Jung Chang-hyun, a North Korea analyst and director of Seoul’s Korean Peace and Economy Institute think tank, told Reuters the total private car count in North Korea could exceed 20,000 within the next year.

United Nations sanctions targeting North Korea’s nuclear and missile programs have prohibited vehicle supplies to the country since December 2017. Officially, China exported only two vehicles to North Korea last year, customs data indicate, compared to more than 3,200 in the year the ban began.

However, Chinese exports of automotive-related products to North Korea have increased dramatically compared to pre-pandemic levels. New tire shipments for passenger cars reached nearly 193,000 units in 2025, rising 88% from pre-COVID averages, while rear-view mirror exports nearly quadrupled. Lubricating oil and grease shipments increased more than 150%.

Vehicles continue entering North Korea through unofficial channels along the 1,400-kilometer Chinese border, multiple sources told Reuters. This occurs despite a Chinese smuggling crackdown in recent months, according to two individuals.

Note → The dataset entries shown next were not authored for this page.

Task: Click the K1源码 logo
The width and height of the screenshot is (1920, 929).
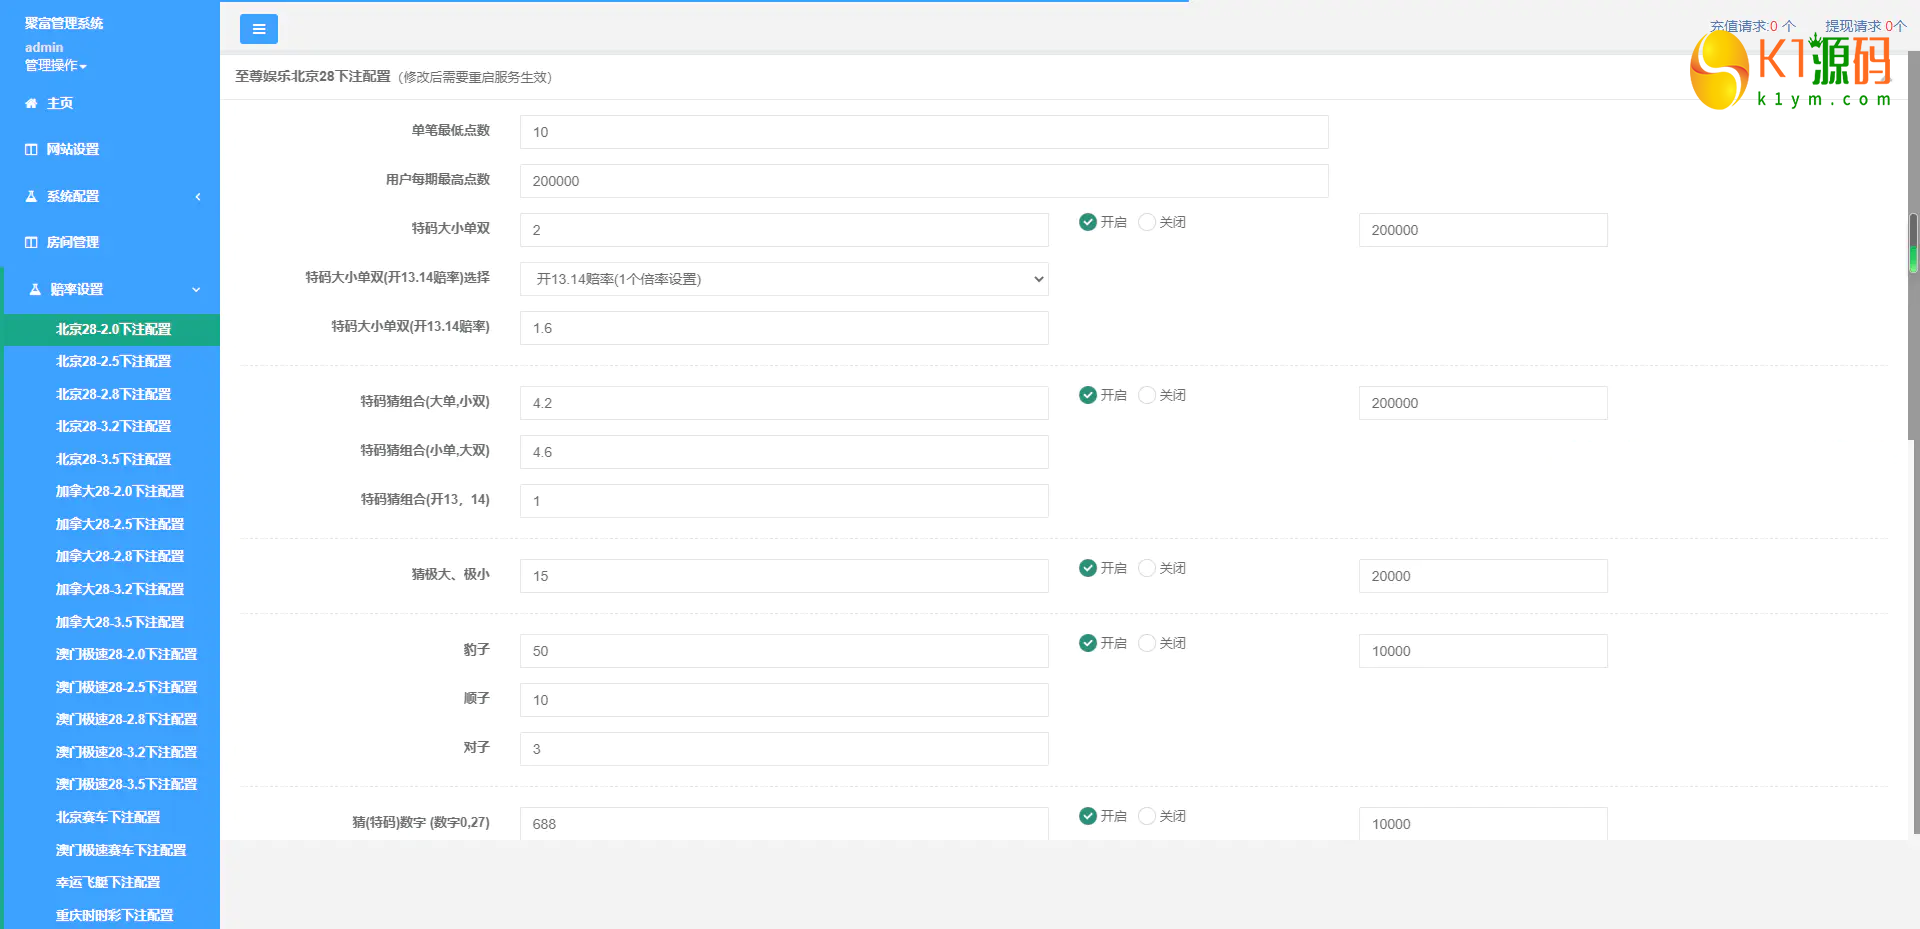Action: click(x=1790, y=72)
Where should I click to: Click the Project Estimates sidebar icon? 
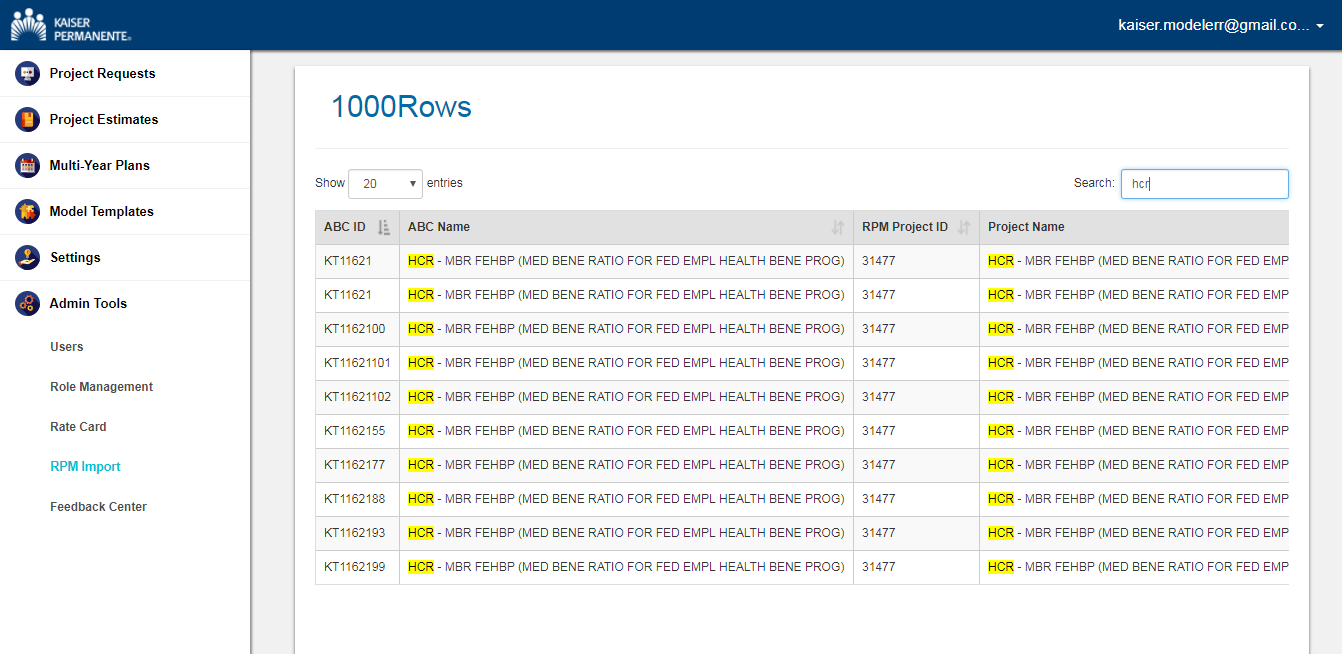click(x=27, y=119)
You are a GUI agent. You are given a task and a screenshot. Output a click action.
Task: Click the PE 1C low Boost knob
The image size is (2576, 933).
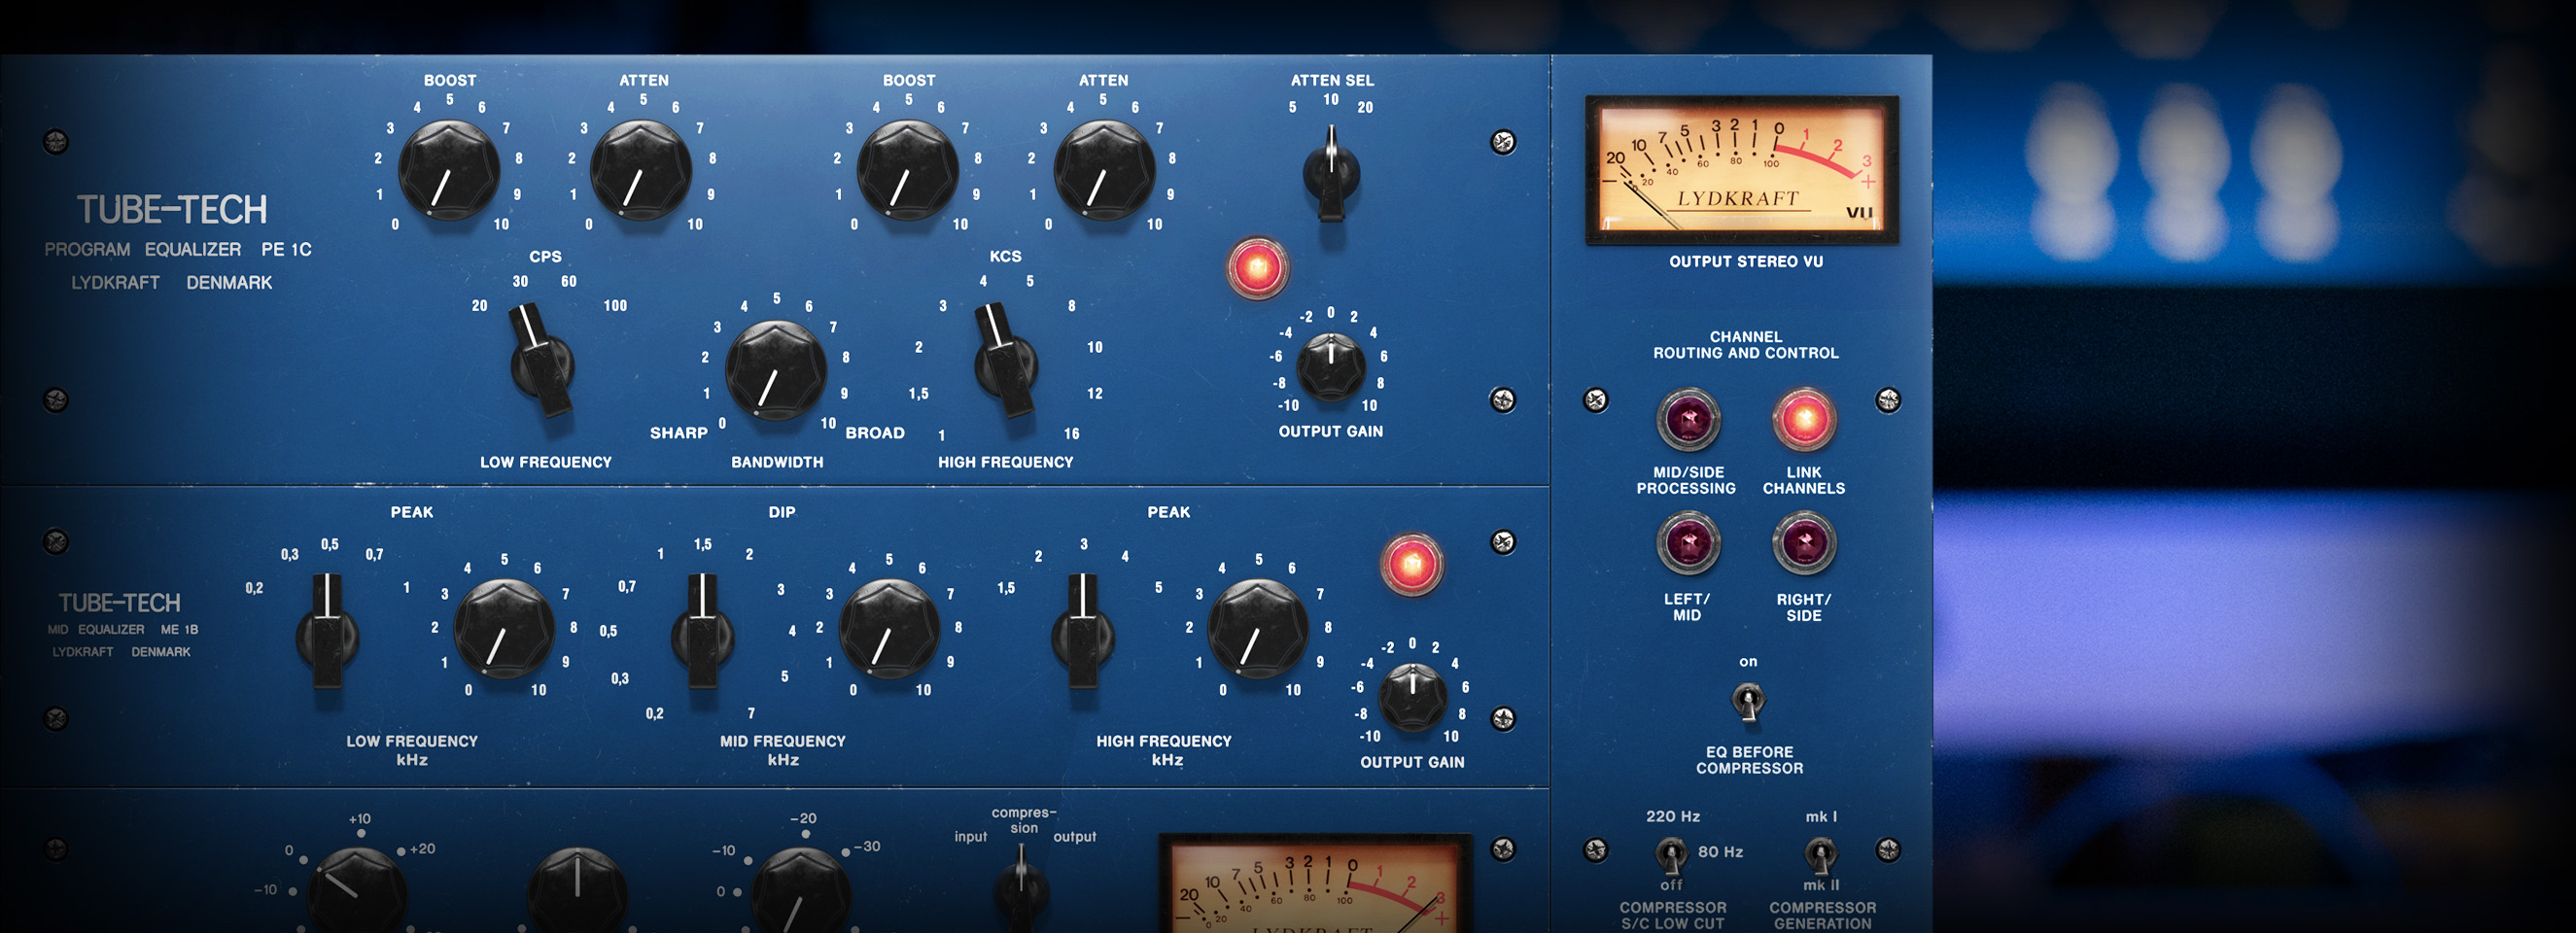pos(449,170)
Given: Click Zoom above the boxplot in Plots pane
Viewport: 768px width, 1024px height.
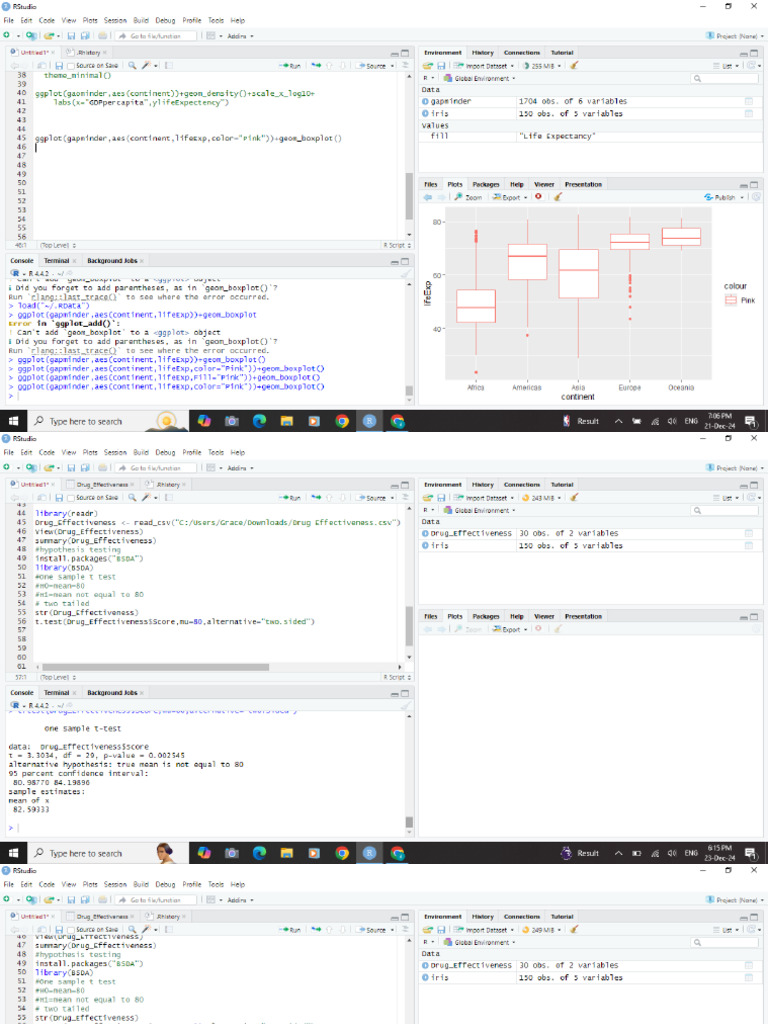Looking at the screenshot, I should coord(472,197).
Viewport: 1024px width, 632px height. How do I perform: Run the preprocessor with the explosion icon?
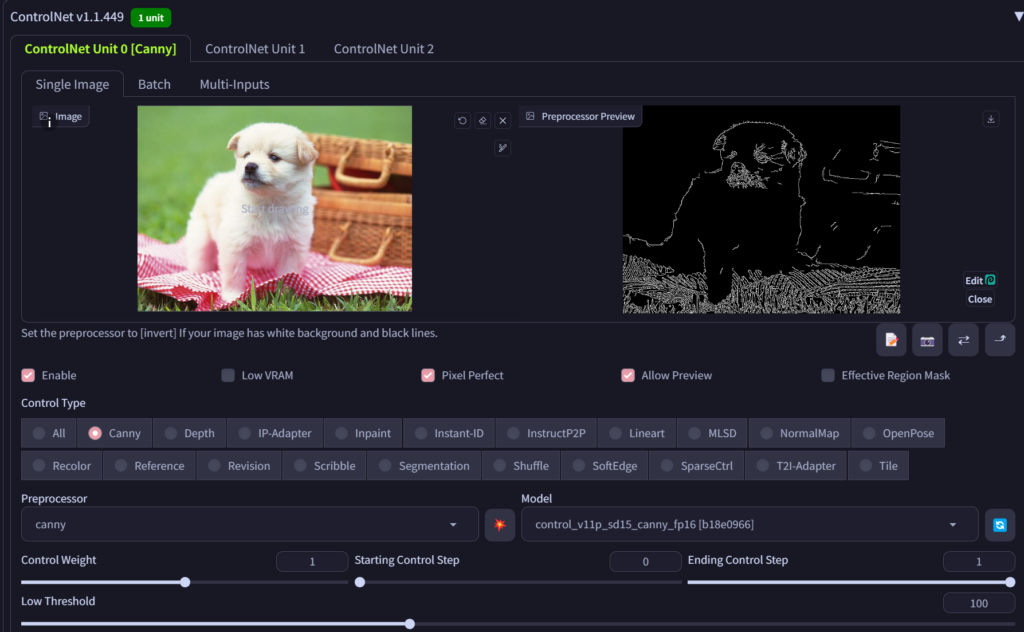pyautogui.click(x=499, y=524)
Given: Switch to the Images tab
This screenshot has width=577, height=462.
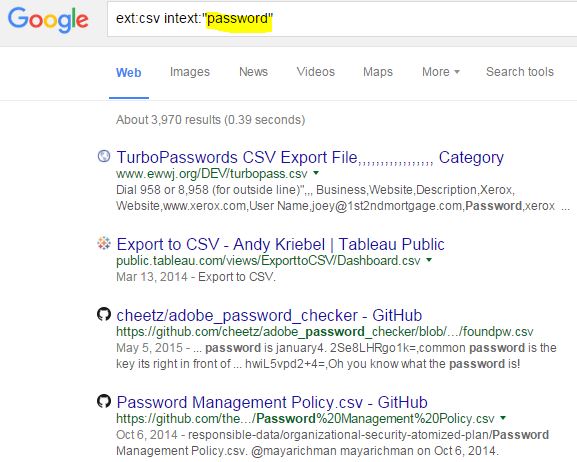Looking at the screenshot, I should coord(190,72).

Lu Ming, a used-car dealer in China’s northeastern Jilin province, explained that vehicles bound for North Korea change ownership multiple times before border crossing, with a small group of experienced smugglers managing final delivery. Lu said some cars he has sold have reached North Korea but he doesn’t trade directly with importers. Once a car leaves his lot, he said, he cannot control its resale or final user.

Video and photo content posted on social media between late 2024 and early 2026 by nearly a dozen Pyongyang residents and visitors, verified by Reuters, show foreign-brand vehicles at service centers and on city streets. The cars include models from Chinese manufacturers Changan, Chery and Geely, plus European brands like BMW and Audi.

“In the past, you could point to a particular brand” as most popular in North Korea, said Joung Eun-lee, a researcher at the Korea Institute for National Unification, a South Korean government-funded think tank. “But recently, the variety has become so wide that it is difficult to identify a single dominant one.”

Prices range from $5,000 to $30,000 for various new and used, gasoline and electric models, Joung said, citing border region trader information. She shared photographs with Reuters taken from the Chinese side last year, showing more than 30 vehicles parked along the North Korean border in Hyesan city, one of several entry points.

Audi and BMW told Reuters they conduct no business activities in North Korea and their importers and dealers are contractually required to comply with sanctions. Both German manufacturers said they were unaware of their vehicles operating in Pyongyang. Audi added it has no control over used cars in private ownership.

Changan, Chery and Geely did not respond to requests for comment about their vehicles’ presence in North Korea and their sanctions compliance measures.

On Pyongyang’s increasingly crowded streets, the cumulative impact of all imported cars is unmistakable.

“It’s crazy how dense traffic has become,” said the foreign businessman. “Yellow plates are everywhere.”